When legendary filmmaker Werner Herzog was asked about any advice that he could share with aspiring young filmmakers, his response – in his trademark thick Bavarian accent was along the lines of:
“Read, read, read, read, read, read, read, read, read, read…”
There was no mention about the viewing of films. Naturally, this was not surprising for a man who did not encounter the television till his late teens, and devoted most of his years of youth traversing borders by foot, gaining more than a lifetime of memorable experiences. He then went onto independently write, direct and produce the most original films ever made, in the most inhospitable environments known to man.
Regretfully, I have failed to follow this treasured advice of reading (for pleasure) for many years.
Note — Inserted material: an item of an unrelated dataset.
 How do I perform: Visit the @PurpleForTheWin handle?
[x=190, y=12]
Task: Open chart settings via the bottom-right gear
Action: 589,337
At least, not since the carefree days of my childhood, where many joyous hours were spent exploring the magical worlds that had been conjured by writers such as Roald Dahl, and Enid Blyton. Instead, during my later schooling years, this love of reading and creativity was replaced by a burdensome need to memorise tedious, academic texts for the sole purpose of passing technical examinations and gaining qualifications.
Since then, I still obsessively continued to collect books – and have had sporadic affairs with writers such as Charles Bukowski, but tragically countless other books have been suffocated, stuffed on top of each other and left unread in cold cardboard boxes (where in my defence, they were forcibly kept due to a lack of space). Even more shamefully, much of my precious time has been squandered over the hypnotic, yet destructive forces of television.
Werner Herzog also says,
“If you switch on television it’s just ridiculous and it’s destructive. It kills us. And talk shows will kill us. They kill our language. So we have to declare holy war against what we see every single day on television. Commercials and — I think there should be real war against commercials, real war against talk shows, real war against “Bonanza” and “Rawhide”, or all these things.”
Television, can truly be a killer of creativity and repress one’s childlike curiosity for the world. There is little, if anything to be gained from the repetitive trash (most Brit-American drama series’, reality shows and sitcoms) that invades our screens. Having learnt this lesson, I have eliminated the comfortable, but ultimately, mind-numbing influence of a television box set from my home. But, there is a long battle against years of social conditioning that lies ahead and the presence of internet television does not help! Nevertheless, with the luxury of personal space and some brand new bookshelves, and having cleared those dust webs off my books – I am proudly on my way to rediscovering my love for reading and unlocking my imagination. So far, it’s going well. So well, that I have read a masterpiece and feel the urge to write about it.